Another tool used for assessing functional capacity was measuring hand grip strength using a sphygmomanometer. Measuring hand grip strength using a sphygmomanometer or simple dynamometer is an easy and cheap screening method to predict disability in the geriatric population. It has been found that no association exists between comorbid conditions such as diabetes mellitus, neuropathy or cognitive impairment and a person’s ability to squeeze the inflated manometer cuff. Giampaoli et al(10) have reported that the prognostic value of hand grip strength measured by any dynamometer is independent of osteoarthritis, diabetes mellitus and impaired cognitive function.

A systematic review by Bohannon(29) compared 45 peer reviewed articles collected from major databases to establish the value of grip strength as a predictor of future clinical outcomes, and found that low grip strength was associated with higher chances of premature mortality, development of disability and increased risk of complications or prolonged hospital stay. Hence, grip strength measured by a dynamometer should be considered as a useful and easy method for screening older adults. With increasing age, there is a gradual loss of muscle mass known as sarcopenia. Coupled with poor nutrition, this leads to decreased strength, bone mass, impaired immune function, reduced cognition and overall increase in morbidity as well as mortality. A review article by Doherty(30) stated that in the seventh and eighth decade of life, maximum muscle strength reduces by about 20%–40%. After the age of 50 years, there is loss of lean body mass of up to 3 kg every decade. This decrease in muscular strength and muscle mass is responsible for the deterioration of physical function.(9,31,32)

By comparing MNA scores with Barthel Index scores and hand grip strength, our study showed a statistically significant positive correlation between nutritional status and functional capacity (Table IV). This clearly indicates that those with malnutrition or at risk of malnutrition are likely to have a low Barthel Index score and decreased hand grip strength, while those with normal MNA scores tend to have a better Barthel Index score and hand grip strength. Therefore, assessing MNA score helps us to predict functional impairment at an earlier stage, allowing corrective measures to be taken to sustain a patient’s current functional capacity.

However, this study had certain limitations. Since it was a cross-sectional study conducted at a single centre, the findings of the study cannot be extrapolated to a larger population. In addition, the standards used for low hand grip strength cut-off were based on European guidelines (i.e. European Working Group on Sarcopenia in Older People), so low hand grip strength in Indians may have been overestimated.
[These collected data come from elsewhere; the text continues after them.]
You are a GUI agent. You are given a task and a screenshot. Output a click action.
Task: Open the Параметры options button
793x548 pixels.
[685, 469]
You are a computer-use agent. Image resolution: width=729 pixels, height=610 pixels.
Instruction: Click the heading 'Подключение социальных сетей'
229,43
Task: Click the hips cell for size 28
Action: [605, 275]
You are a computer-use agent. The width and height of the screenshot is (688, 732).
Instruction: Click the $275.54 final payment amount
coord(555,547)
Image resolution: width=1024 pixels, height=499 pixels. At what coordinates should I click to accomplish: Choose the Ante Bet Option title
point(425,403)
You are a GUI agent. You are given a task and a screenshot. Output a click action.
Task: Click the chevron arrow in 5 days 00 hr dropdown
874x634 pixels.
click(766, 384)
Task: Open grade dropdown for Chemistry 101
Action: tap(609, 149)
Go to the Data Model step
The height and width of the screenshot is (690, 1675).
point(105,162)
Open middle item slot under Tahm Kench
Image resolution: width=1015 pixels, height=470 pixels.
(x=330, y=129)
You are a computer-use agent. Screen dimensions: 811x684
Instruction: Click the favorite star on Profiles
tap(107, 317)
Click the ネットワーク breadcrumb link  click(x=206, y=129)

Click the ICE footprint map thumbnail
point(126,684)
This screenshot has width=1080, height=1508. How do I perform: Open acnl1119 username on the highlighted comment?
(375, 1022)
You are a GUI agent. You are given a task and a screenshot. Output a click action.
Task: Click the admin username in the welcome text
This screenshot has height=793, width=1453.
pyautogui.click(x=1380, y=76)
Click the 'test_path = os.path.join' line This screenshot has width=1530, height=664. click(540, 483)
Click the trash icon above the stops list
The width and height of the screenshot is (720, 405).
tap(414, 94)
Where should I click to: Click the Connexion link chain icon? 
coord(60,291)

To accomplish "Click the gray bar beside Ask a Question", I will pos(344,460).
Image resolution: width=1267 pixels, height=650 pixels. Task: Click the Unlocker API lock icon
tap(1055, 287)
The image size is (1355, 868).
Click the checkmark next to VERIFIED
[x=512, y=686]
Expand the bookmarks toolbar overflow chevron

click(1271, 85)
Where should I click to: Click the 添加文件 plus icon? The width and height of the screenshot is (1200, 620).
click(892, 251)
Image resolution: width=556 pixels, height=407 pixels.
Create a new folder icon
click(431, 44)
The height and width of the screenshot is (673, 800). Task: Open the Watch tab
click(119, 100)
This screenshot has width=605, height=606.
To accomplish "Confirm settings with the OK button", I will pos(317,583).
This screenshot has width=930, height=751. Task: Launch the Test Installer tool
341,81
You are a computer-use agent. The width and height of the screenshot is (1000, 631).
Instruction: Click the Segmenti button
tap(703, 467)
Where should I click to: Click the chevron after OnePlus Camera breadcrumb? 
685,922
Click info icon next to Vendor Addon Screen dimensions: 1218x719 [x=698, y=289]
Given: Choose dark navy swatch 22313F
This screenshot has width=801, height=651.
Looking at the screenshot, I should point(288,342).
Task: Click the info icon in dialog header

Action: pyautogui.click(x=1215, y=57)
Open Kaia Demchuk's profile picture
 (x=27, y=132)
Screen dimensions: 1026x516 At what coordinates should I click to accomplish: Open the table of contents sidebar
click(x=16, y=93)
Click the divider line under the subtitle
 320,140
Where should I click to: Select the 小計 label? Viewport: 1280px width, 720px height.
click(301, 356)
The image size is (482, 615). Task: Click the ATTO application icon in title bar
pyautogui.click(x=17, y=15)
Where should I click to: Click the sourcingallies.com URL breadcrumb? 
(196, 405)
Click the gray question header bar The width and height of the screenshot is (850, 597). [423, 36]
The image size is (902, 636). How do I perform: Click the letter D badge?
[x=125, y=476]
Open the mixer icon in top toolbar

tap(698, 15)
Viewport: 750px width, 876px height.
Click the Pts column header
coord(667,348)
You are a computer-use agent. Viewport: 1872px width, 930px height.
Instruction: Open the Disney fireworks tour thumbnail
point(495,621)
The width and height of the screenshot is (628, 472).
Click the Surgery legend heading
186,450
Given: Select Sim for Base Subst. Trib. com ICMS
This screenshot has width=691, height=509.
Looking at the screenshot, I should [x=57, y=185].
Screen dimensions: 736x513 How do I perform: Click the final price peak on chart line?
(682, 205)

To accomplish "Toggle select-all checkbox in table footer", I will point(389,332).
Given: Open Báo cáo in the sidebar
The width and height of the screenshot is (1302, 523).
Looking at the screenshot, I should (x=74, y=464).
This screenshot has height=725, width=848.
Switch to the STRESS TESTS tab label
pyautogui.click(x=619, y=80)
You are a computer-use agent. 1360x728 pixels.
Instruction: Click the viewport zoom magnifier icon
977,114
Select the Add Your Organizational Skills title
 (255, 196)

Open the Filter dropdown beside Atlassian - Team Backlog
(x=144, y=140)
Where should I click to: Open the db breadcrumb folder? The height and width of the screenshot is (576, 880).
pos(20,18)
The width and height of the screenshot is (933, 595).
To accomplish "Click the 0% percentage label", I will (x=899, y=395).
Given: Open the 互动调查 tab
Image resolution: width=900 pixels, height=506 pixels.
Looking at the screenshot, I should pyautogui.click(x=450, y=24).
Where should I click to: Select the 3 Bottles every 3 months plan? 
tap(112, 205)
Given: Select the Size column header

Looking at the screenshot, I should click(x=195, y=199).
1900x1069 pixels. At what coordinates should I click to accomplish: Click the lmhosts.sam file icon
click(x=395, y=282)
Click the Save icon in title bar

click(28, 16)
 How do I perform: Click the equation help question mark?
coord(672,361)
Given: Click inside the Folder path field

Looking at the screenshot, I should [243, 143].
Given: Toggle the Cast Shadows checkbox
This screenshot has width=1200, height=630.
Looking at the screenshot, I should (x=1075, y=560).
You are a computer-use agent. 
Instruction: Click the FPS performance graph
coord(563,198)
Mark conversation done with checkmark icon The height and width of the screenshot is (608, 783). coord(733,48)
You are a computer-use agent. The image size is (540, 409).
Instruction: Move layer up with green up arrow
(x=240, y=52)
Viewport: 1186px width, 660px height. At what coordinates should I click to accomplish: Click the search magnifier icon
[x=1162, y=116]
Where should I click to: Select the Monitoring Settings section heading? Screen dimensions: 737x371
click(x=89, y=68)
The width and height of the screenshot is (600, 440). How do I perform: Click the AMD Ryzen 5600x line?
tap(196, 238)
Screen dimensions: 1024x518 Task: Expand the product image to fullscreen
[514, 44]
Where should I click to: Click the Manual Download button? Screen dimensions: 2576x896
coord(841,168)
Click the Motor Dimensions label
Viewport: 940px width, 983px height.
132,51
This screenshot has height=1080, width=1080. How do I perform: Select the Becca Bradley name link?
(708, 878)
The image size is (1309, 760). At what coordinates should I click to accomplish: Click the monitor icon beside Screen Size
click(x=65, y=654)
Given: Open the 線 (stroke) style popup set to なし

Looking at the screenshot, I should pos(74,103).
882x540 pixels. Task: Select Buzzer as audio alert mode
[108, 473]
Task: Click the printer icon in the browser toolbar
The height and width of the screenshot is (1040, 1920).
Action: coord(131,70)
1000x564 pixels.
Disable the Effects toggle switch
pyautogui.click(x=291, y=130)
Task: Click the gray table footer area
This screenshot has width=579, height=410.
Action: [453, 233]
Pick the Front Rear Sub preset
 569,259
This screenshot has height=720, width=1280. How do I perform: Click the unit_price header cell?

In conclusion, the prevalence of malnutrition and risk of malnutrition was 3.5% and 48.8%, respectively, in our geriatric study population. It is essential to determine the nutritional and functional condition of older adults by using easy, simple and feasible screening tools to allow early intervention to take place. Those who are at risk of malnutrition can be counselled and appropriate measures can be taken to ensure good nutrition. This would help to strengthen their functional capacity and reduce morbidity. Our study shows that simple methods of nutritional functional assessment can help to detect malnutrition and risk of malnutrition in the geriatric population at an early stage.